**ACTIVITY**
Copy out the data word for word. The images are not part of the copy.
[DATASET EXCERPTS]
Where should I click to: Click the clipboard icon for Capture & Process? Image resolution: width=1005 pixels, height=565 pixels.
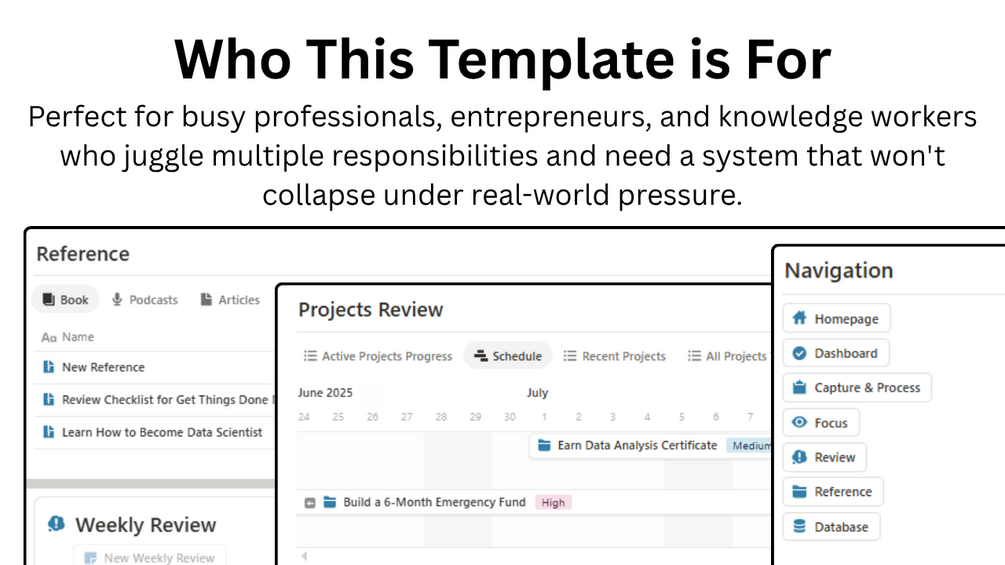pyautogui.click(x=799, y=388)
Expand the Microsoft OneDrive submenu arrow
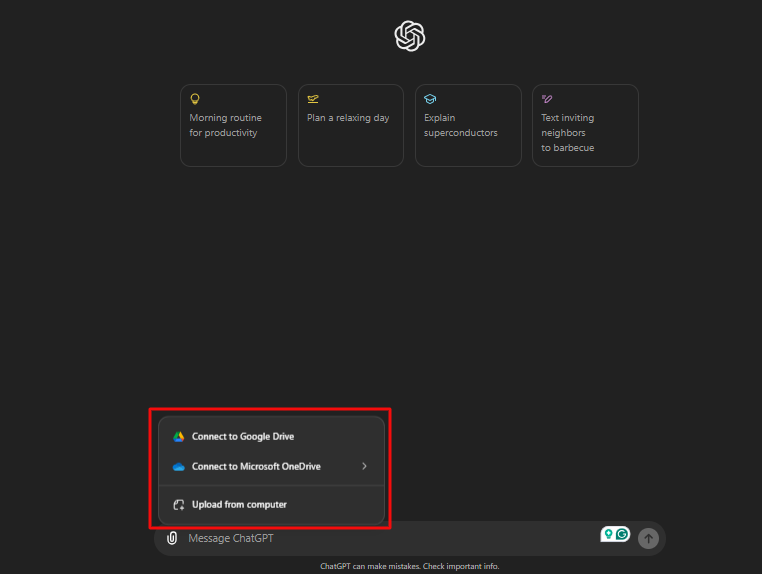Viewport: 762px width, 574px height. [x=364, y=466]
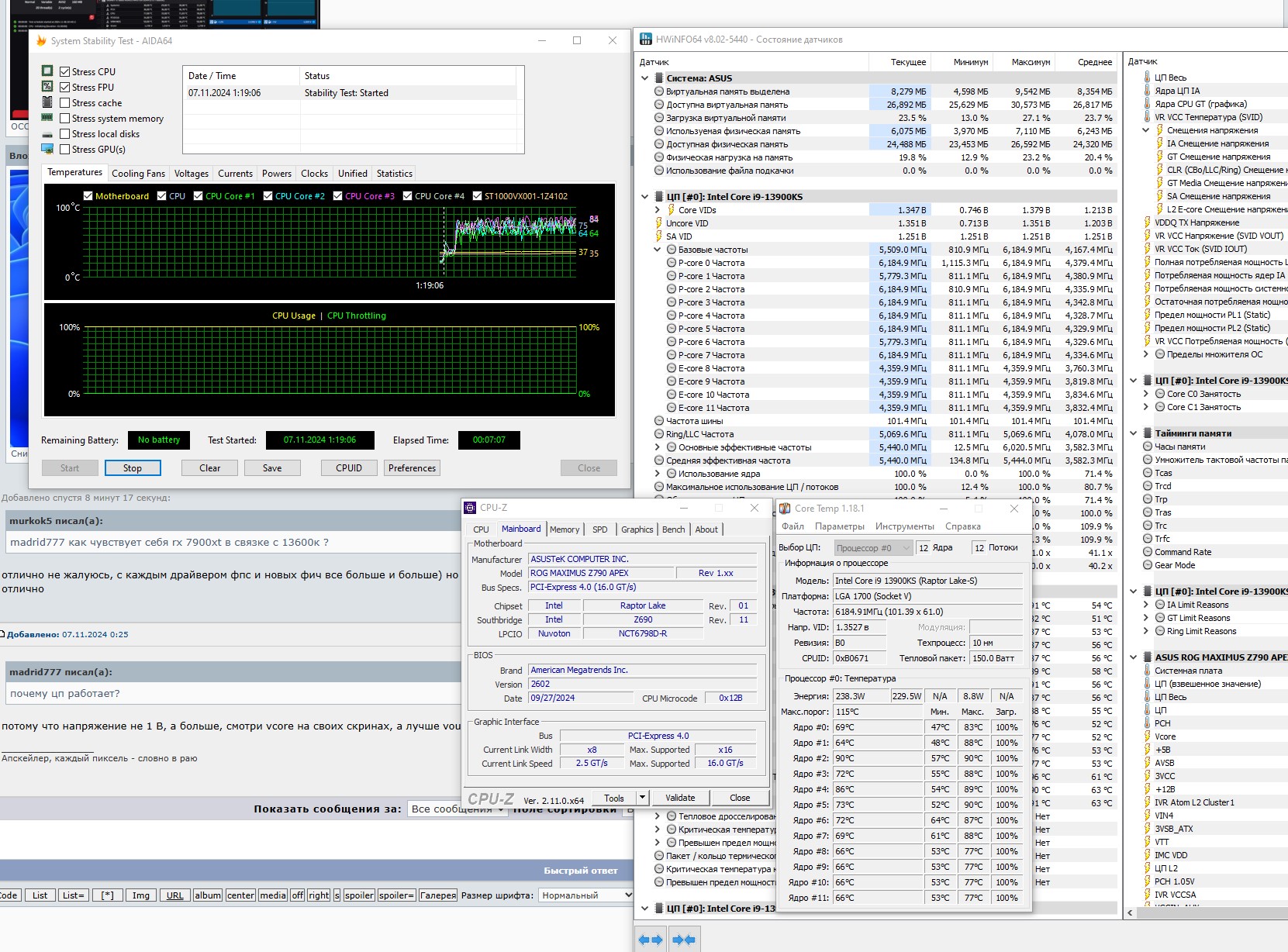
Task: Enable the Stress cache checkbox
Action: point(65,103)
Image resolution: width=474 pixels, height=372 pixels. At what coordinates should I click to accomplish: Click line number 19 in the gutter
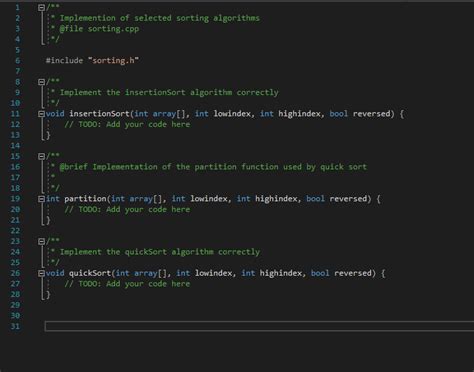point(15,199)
[/DATASET EXCERPTS]
**SOLUTION FOR THIS TASK**
Where should I click to: Click the clipboard icon for Capture & Process? Image resolution: width=1005 pixels, height=565 pixels.
pyautogui.click(x=799, y=388)
Expand the Microsoft OneDrive submenu arrow
Viewport: 762px width, 574px height. [x=364, y=466]
Task: Enable the Stress cache checkbox
Action: point(65,103)
Image resolution: width=474 pixels, height=372 pixels. At what coordinates should I click to accomplish: Click line number 19 in the gutter
point(15,199)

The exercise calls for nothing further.